Maurice Tempelsman Auction to Include Gifts from Jacqueline Kennedy Onassis
Three millennia of objets d’art will also be sold from the estate of the former first lady’s companion
Maurice Tempelsman, who died last year at the age of 95, was many things—a philanthropist, an immigrant, a merchant, a collector—but he is most remembered in the public mind as the discreet late-life romantic companion of Jacqueline Kennedy Onassis. His collection, assembled over decades, will be up for auction at Sotheby’s New York on June 24. It contains a plethora of gorgeously crafted 18th-century snuffboxes, a Ptolemaic gold snake armband, a drawing by Paul Klee, Renaissance jewelry, and a Robert Frederick Blum painting of the entry to the Grand Canal in Venice, but the items likeliest to cause a stir are six lots with provenance linked to the former first lady.
The Kennedy-linked items are rooted in Jackie O.’s legendarily exquisite taste and her appetite for art. There’s an Ancient Greek alabaster head that she loved and left to Tempelsman in her will. On a personal note, there are two of her lighthearted sketches, one of a horse and the other a quick interpretation of Botticelli’s Birth of Venus.
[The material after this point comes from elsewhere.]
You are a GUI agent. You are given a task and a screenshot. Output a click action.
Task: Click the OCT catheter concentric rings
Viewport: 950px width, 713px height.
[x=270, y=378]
There are also gifts that she gave him: a Cartier watch and a Jean Schlumberger for Tiffany & Co. gold and pearl dress set.
The snuffboxes are also a noteworthy assemblage: in particular, there is a gold and gardstone “Steinkabinett” box by Christian Gottlieb Stiehl valued at $600,000–800,000, last available for auction in 1906. “To have a Stiehl Steinkabinett of this quality and condition reappear in public after nearly a century is a true discovery,” says Alexandra Starp, Head of Vertu and Gold Boxes at Sotheby’s, adding, “It is not only an object of breathtaking beauty, but a masterpiece rooted in history and science that transcends the boundaries of any single collecting category.”